We're appealing against the school named in our child’s EHC plan and we’ve been told our child must attend the school that’s named in the plan in the meantime. Is that correct? Expand No, this is wrong. When a child or a young person has an EHC plan naming a setting (other than a private, fee paying school), then the setting has a legal duty to admit them (section 43 CFA 2014). Sometimes local authorities (LAs) believe this duty means that the child or young person must be added to the school roll as soon as the school is named in a plan. Regulation 8(1) of the The School Attendance (Pupil Registration) (England) Regulations 2024 states that “The proprietor of a school must ensure that the name of each pupil at the school is entered in the school’s admission register on the pupil’s starting day, before or at the beginning of the first school session on that day”. Regulation 3 defines ‘starting day’ as the first day the pupil attends, or the day it is agreed they will start to attend. The regulations say it’s the "person with control of the pupil's attendance" who has to agree the day that they will start attending the school.

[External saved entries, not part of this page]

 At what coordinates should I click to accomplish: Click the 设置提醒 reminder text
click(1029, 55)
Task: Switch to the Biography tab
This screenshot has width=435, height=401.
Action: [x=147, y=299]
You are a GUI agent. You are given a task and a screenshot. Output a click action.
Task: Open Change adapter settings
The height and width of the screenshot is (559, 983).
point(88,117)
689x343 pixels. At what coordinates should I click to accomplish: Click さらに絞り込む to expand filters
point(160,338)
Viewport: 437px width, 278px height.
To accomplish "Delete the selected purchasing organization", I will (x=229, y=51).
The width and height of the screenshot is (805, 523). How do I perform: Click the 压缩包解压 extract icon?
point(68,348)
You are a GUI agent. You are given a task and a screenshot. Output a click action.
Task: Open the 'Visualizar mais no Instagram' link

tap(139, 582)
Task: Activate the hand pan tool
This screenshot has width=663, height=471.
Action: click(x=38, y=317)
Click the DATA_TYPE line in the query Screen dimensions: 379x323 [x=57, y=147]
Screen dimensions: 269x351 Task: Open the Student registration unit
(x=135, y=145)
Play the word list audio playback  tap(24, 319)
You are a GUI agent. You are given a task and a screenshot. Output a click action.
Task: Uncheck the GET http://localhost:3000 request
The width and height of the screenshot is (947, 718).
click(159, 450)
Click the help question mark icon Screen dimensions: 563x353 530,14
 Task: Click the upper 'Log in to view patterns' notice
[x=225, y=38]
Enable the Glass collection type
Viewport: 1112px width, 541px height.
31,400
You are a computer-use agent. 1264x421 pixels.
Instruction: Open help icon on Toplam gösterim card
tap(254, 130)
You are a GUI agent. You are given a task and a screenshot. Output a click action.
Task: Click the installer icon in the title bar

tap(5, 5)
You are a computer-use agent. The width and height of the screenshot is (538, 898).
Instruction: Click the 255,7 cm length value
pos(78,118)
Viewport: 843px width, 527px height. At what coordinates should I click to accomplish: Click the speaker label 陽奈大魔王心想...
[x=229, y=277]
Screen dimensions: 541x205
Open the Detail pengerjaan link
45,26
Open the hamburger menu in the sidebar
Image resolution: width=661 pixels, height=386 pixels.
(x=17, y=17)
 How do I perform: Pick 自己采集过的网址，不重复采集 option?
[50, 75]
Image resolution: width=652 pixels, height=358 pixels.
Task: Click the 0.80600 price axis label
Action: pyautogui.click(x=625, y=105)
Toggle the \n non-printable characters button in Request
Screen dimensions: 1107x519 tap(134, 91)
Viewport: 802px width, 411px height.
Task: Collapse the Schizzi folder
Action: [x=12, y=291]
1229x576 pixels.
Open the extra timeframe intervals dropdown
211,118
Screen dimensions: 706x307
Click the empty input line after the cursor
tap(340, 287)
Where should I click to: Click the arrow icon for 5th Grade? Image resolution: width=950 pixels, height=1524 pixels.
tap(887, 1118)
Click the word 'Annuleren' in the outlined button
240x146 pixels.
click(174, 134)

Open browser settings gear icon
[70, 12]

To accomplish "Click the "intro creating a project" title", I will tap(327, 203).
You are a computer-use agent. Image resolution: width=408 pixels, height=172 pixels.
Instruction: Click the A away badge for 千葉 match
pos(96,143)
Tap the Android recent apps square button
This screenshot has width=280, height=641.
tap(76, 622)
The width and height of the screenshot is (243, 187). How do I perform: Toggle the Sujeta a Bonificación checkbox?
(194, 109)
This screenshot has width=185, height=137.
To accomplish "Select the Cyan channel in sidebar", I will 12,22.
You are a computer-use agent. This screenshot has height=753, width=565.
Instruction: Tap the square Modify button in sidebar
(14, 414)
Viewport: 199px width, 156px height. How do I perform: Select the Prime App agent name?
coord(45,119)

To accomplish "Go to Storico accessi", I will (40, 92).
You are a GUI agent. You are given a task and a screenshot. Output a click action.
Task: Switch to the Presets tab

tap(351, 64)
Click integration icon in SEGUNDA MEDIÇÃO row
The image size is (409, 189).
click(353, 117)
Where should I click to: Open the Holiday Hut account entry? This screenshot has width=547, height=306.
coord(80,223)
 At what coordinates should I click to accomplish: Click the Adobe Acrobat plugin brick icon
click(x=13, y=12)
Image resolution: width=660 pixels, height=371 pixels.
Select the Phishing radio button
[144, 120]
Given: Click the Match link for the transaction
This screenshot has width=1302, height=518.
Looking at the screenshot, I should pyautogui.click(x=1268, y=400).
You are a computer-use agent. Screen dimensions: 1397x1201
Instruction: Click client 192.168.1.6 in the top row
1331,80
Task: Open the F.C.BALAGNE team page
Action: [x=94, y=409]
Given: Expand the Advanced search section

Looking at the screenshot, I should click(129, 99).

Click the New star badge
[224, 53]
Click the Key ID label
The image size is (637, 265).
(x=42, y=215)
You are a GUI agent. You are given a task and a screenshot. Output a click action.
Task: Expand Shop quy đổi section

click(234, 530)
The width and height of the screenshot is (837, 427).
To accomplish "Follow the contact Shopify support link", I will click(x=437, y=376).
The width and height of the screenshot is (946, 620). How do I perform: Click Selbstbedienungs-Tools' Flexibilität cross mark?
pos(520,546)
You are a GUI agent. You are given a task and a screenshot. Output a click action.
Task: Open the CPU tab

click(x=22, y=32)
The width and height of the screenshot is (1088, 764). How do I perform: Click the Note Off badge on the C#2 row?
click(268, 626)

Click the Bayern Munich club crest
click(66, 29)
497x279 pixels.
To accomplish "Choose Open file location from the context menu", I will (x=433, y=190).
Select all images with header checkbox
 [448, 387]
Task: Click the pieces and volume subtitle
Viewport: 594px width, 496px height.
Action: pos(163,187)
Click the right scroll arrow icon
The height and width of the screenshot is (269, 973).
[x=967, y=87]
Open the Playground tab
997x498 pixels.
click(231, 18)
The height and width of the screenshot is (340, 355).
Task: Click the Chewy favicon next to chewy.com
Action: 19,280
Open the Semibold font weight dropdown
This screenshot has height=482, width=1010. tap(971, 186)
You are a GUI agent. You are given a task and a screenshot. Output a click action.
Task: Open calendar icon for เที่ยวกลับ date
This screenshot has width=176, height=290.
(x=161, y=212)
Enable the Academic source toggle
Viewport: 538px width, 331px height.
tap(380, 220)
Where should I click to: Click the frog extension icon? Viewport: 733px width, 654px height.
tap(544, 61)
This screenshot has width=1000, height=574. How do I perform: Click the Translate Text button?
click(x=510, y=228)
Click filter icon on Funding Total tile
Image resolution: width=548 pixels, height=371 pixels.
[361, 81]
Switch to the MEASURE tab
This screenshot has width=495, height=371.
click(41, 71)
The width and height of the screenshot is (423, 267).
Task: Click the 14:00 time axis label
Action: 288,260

In most cases this is their parent or the pupil themselves if they will be over compulsory school age by the time they start attending the school, not the LA. Therefore your child must only be added to the new school roll on the date they begin to attend or the date that you have agreed they will start to attend. If you have been told your child must attend the named school but do not agree with the naming of that school, you should make this clear and that your child’s name must not be added to the admission register as you do not agree to it. Please note: If at any point the LA says it will send you an Attendance Order, or you receive one, you can check if you qualify for legal aid and speak with a criminal solicitor who is familiar with education cases, and ask them if to find out if you would qualify for can apply for criminal legal aid. You could also contact Citizens Advice. We suggest you take advice on how education may be provided to your child while your disagreement with the LA about which school should be named in their EHC plan is resolved and who would be responsible for this. If your child is of compulsory school age, depending on your specific circumstances, it could be your responsibility to secure their education during this time.
If the SEND Tribunal orders a school be named in an EHC plan, can that setting refuse to admit my child? Expand For most types of schools or institutions, if they are named in an EHC plan they have a legal duty to admit your child or young person under section 43 Children and Families Act 2014. This duty applies to: a maintained school or nursery (mainstream or special) an Academy (mainstream or special) an institution in the Further Education sector a non-maintained special school, and a section 41 school. Even if the setting disagrees about being named in an EHC plan (including if it is pursuing a challenge against the LA through the courts or via the Secretary of State) unless and until the EHC plan is amended, the duty to admit applies (see, for example, N v Governors of a School [2014] EWHC 1238 (Admin)). Any setting that refuses to admit a child or young person whose EHC plan names that setting, will be acting unlawfully and could be challenged by judicial review. The only time a setting does not have a legal duty to admit your child or young person is if the school is an independent one. The SEND Tribunal cannot order an independent setting to be named without an offer of a place from the school.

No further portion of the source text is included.